═══ 文章摘录
# 小模型是GRPO中策略级多样性的天然探索者：S2L-PO框架

- 来源：HuggingFace Daily Papers（社区热门论文）
- 发布时间：2026-06-02 08:00
- AIHOT 分数：41
- AIHOT 链接：https://aihot.virxact.com/items/cmqer3py204vhslunhfwlgm82
- 原文链接：https://arxiv.org/abs/2605.30789

## AI 摘要

针对GRPO训练中rollout多样性不足的问题，研究发现同一模型家族内的小模型天然具有更高的策略级多样性（pass@k优于大模型），且这种多样性具有时序相关性、逻辑一致性和结构化探索信号。提出S2L-PO框架，利用固定小模型作为探索者训练大模型，并设计渐进退火策略从小模型离线rollout过渡到大模型自身采样，避免性能下降、加速收敛。S2L-PO在多个数学推理基准上提升准确率，例如用1.7B探索者引导8B模型在AIME 24上提升8.8%，同时减少rollout计算量。

## 正文

We identify a new dimension for enhancing rollout diversity in Group Relative Policy Optimization (GRPO) for LLMs. While GRPO relies on diverse rollouts, prevailing strategies primarily increase diversity by injecting more token-level randomness, which may introduce step-wise noise and lead to incoherent trajectories. We uncover that smaller models within the same model family inherently exhibit higher policy-level diversity, indicated by their superior pass@k relative to larger counterparts as sample counts increase. Unlike token-level noise, this diversity is temporally correlated, preserves logical consistency, and provides structured exploration signals for gradient estimation. We thus propose S2L-PO (Small-to-Large Policy Optimization), a framework that leverages fixed small models as natural explorers to train larger models. To balance exploration and exploitation, we design a progressive annealing strategy that transitions from offline small-model rollouts to the large learner's own sampling. This shift elegantly avoids mid-training performance drops caused by the small model's capacity limits, achieving faster convergence and unlocking a higher performance ceiling. S2L-PO improves accuracy on diverse mathematical reasoning benchmarks (e.g., +8.8% on AIME 24 using a 1.7B explorer to guide the 8B model) while reducing rollout compute.
══════
* 要做的事:
1. 把这篇关于S2L-PO的文章中以“针对GRPO训练中rollout多样性不足的问题”开头的那段话改写成简短的要点列表，保留主要事实。
2. 列出这篇关于S2L-PO的文章在标题下方的信息列表里所有的字段名称。
这些条目和这篇关于S2L-PO的文章没有关系。
═══ 数据条目
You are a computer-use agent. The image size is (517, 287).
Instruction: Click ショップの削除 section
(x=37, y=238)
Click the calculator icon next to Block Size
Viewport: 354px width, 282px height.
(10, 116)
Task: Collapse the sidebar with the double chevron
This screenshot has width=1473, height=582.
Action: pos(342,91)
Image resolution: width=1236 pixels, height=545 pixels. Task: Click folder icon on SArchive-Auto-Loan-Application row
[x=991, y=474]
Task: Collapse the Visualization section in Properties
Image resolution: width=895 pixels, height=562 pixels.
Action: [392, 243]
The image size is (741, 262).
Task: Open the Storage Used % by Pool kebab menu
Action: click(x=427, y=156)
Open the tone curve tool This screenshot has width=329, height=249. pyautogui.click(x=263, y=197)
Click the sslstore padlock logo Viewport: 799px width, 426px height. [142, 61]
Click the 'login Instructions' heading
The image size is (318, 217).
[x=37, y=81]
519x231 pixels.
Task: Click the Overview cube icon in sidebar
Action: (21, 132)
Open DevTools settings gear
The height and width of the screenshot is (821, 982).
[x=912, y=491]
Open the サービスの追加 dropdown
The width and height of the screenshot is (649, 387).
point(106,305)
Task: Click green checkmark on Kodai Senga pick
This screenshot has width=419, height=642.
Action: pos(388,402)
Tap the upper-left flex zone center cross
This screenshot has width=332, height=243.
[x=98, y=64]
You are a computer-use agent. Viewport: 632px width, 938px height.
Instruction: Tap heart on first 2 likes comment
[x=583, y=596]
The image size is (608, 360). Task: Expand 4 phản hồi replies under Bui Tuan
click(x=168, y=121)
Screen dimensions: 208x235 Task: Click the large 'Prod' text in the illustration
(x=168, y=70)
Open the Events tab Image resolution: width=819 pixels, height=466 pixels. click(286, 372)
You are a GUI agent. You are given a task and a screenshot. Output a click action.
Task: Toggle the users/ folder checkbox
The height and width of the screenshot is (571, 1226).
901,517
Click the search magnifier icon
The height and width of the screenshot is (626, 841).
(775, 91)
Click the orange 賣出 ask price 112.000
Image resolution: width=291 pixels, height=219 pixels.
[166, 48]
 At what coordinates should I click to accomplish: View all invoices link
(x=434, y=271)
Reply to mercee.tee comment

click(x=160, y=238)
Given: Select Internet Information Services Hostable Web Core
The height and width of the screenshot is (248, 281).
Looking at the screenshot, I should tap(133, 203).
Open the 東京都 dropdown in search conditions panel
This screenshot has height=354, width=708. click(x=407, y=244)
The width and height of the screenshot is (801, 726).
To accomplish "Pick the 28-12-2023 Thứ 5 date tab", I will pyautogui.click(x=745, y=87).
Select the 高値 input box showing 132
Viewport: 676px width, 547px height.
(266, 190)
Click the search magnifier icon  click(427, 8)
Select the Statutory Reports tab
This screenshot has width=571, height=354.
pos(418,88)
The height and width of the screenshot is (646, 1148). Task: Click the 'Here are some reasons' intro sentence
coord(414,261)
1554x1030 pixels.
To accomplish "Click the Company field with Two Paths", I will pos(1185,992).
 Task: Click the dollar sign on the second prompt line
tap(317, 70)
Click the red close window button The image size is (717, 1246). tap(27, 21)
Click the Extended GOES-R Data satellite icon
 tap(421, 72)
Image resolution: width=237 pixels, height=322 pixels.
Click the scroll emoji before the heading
══════
* 参考答案:
1.
- 问题：GRPO训练中rollout多样性不足。
- 发现：同一模型家族里的小模型天生有更高的策略级多样性，pass@k比大模型好。这种多样性有时序相关性和逻辑一致性，还带有结构化的探索信号。
- 方法：提出S2L-PO框架，用固定的小模型当探索者来训练大模型。
- 策略：用渐进退火，从小模型的离线rollout逐步过渡到大模型自己采样，避免性能下降，加快收敛。
- 结果：在多个数学推理基准上提高了准确率，例如用1.7B探索者引导8B模型，在AIME 24上提升8.8%，同时减少了rollout计算量。

2. 来源、发布时间、AIHOT 分数、AIHOT 链接、原文链接